Take the case of the books I am currently reading: John Wray's The Lost Time Accidents is a meandering, asynchronous journey through time and space, following the fate and fortunes of two brothers and their descendants, including one who is stuck in time, perched in an armchair on a particular day at a very particular time, unable to move but able to think and talk, as he tells his story to his absent lover, Mrs. Haven. It'd be totally antithetical to the point of the novel to get too hung up on the plot aspects of the story. It's all about time and meaning, cycles and spirals. Curiously, I am listening to this book—I wonder what it would be like to actually be reading it...

On my Kindle, I am reading another Jess Walter book, after finishing Citizen Vince last week. I really enjoy his writing. His characters are vivid, savvy, complicated souls in a constant search for identity and meaning. Citizen Vince uses the backdrop of the election of 1980 to explore a man's attempts at re-definition as a result of being in the witness protection program. However implausible the story is and the details of the program, I really enjoyed the humor and the characters. Interestingly, Vince shows up in The Financial Lives of Poets. I don't remember which was published first, but Vince appears briefly in the background as Marty, which had been Vince's real name, along with his wife and teenaged son. Fun to think that it's the same world.

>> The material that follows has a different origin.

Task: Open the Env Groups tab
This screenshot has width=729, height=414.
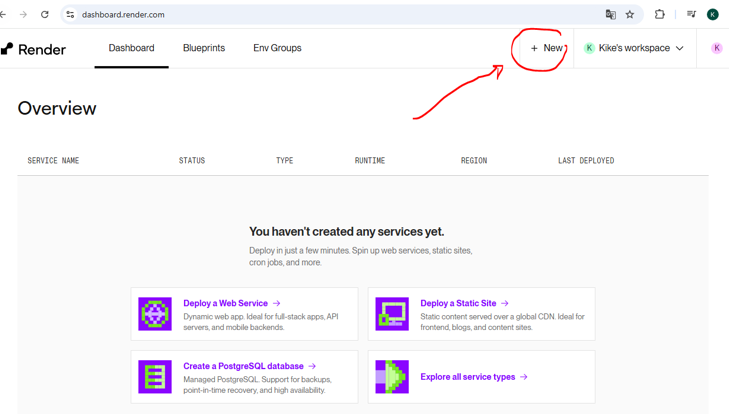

But this is in a different place, if not a different world, a world filled with lost dreams and broken promises (in fact, it just occurred to me that this world isn't that different fromErnest Cline's Ready Player One). Matt's destroyed his simple middle-class life by going too far out on the broken and dying limb of journalism, and jumping off to pursue a ridiculous dream: a website devoted to financial advice, offered in poetry. The poems that appear throughout are depressing indictments of the plain and simple life—marriage, suburbia, parenthood—and offer comic and dark commentary to Matt's life as it spirals down the toilet. Going to lose the house? Why not try selling weed? Suspicious of your wife's late-night typing? Log into her Facebook account and see evidence of her cheating with her old boyfriend. Funny, sad, bittersweet...but as yet, offering no redemption. I don't see a way out of it all for Matt or for his family. We'll see.

I'm also reading Nathan Englander's novel, The Ministry of Special Cases, which I've wanted to read for a while and which I picked up after reading his spectacular collection of short stories, What We Talk About When We Talk About Anne Frank. And I'm still dipping into Dickens' David Copperfield. I wish I could finish DC all at once, but I'm enjoying the slow dips and the steady returns after weeks away.

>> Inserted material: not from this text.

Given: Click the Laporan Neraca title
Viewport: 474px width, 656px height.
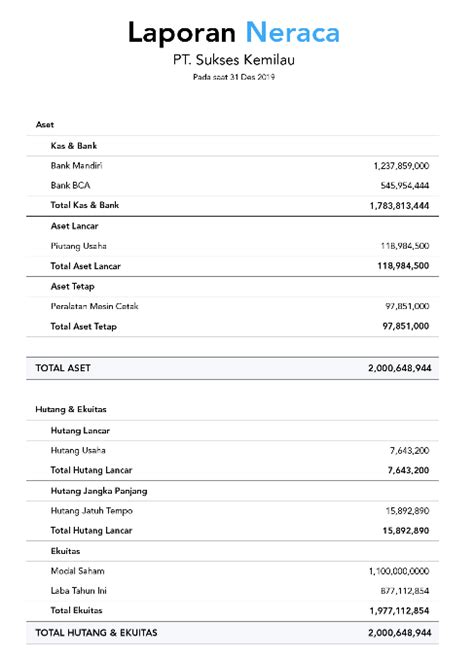Looking at the screenshot, I should pos(233,33).
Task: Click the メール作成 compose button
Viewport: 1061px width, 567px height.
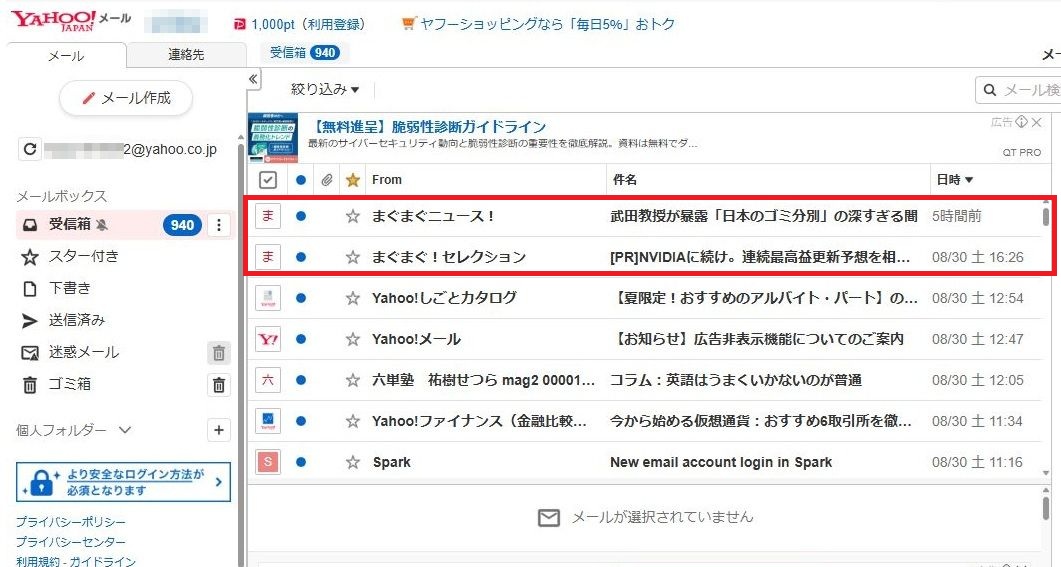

For my Swarthmore book group, we read Marilynne Robinson's Housekeeping. I've read the book three times now and I'm still amazed at the quality of the writing, the idiosyncratic voice I hear in her words. I can't tell if it's that I don't know enough about the New Testament or whether it's her frontier/pioneer/western orientation that makes her writing so unfamiliar and sometimes impenetrable for mer. But I still love her writing in this novel. Though many members of my group disagreed with me, I see it as a novel about conformity and about society much more than it's about madness or survival. Ruthie struggles so much to understand. She wished she could be like her sister Lucille, but she knows she's not. She'll never fit in and doesn't seem to even want to, while it's Lucille's goal to be like every else, to have what everybody seems to have—a stable family life, the right clothes, an adherence to tradition and commonality. Ruthie isn't like that and that's revealed even before the ever-roaming Sylvie shows up. Sylvie provides her with a model for how she can be happy while not necessarily being attached to anyone or anything. I don't think Sylvie's necessarily crazy—she just doesn't buy into everything that everyone else does. I like that about her and about Ruthie, too.

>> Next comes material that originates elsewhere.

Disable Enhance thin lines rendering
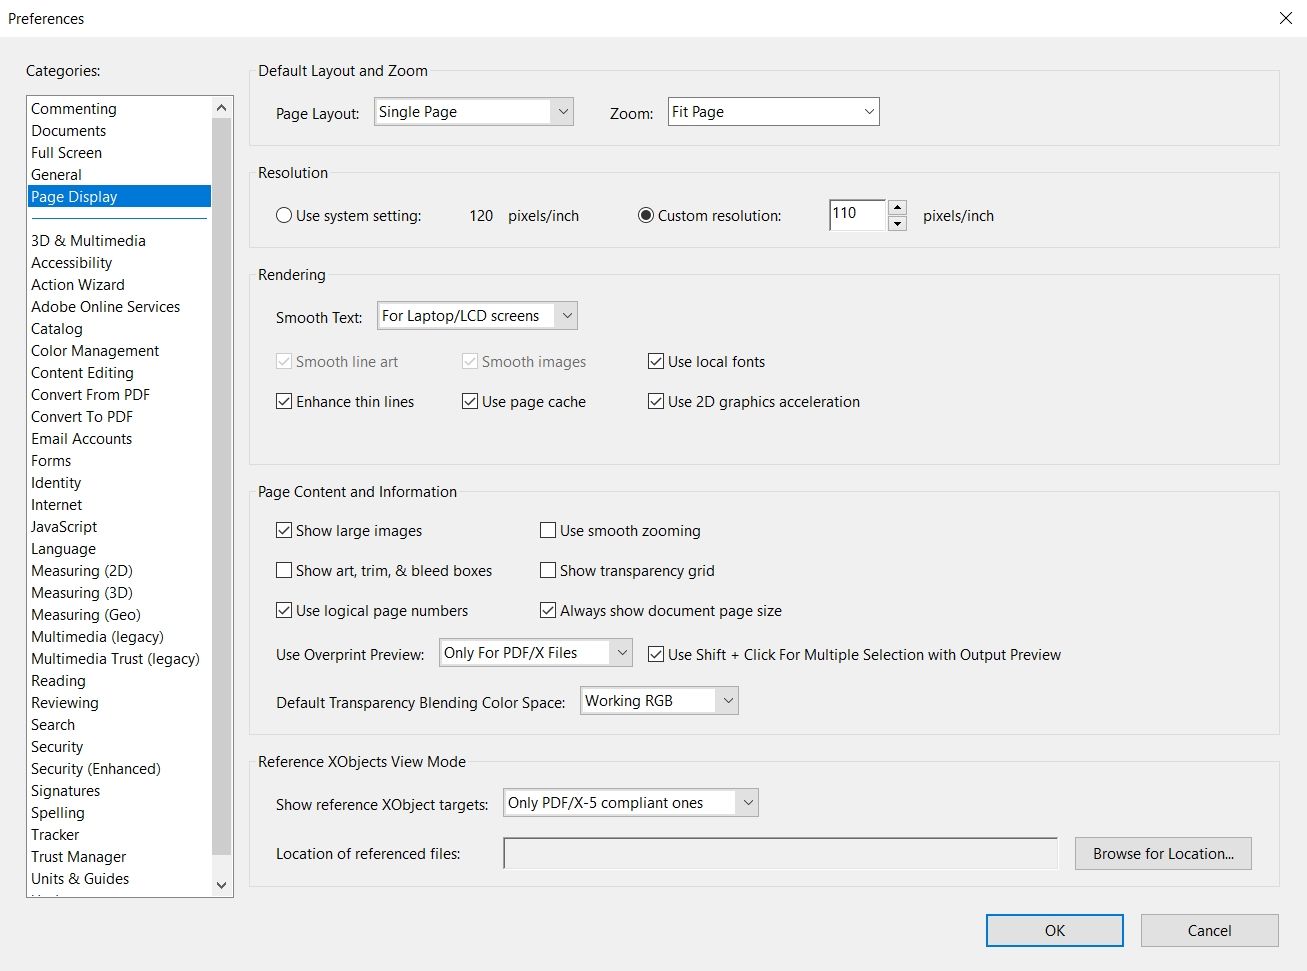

For my other book group we read Chris Cleave's Gold, a book I both hated and admired. It's a book about a friendship in very extreme circumstances, and one that not many people have ever experienced. Of course it's a fantasy, set against the upcoming 2012 Olympics in London. Two bike racers—three best friends, two women and the man one of them marries—are all set to compete in the trials for the Games. The best part of the book are the fanatical scenes of their daughter, 8 years old and undergoing cancer treatment. The only way she's able to survive is to picture the cancer as the Dark Force and her battle against his star cruisers and various armed soldiers.

So...I'm still reading, still thinking, still looking for themes and ties between all the works I'm consuming. More another time.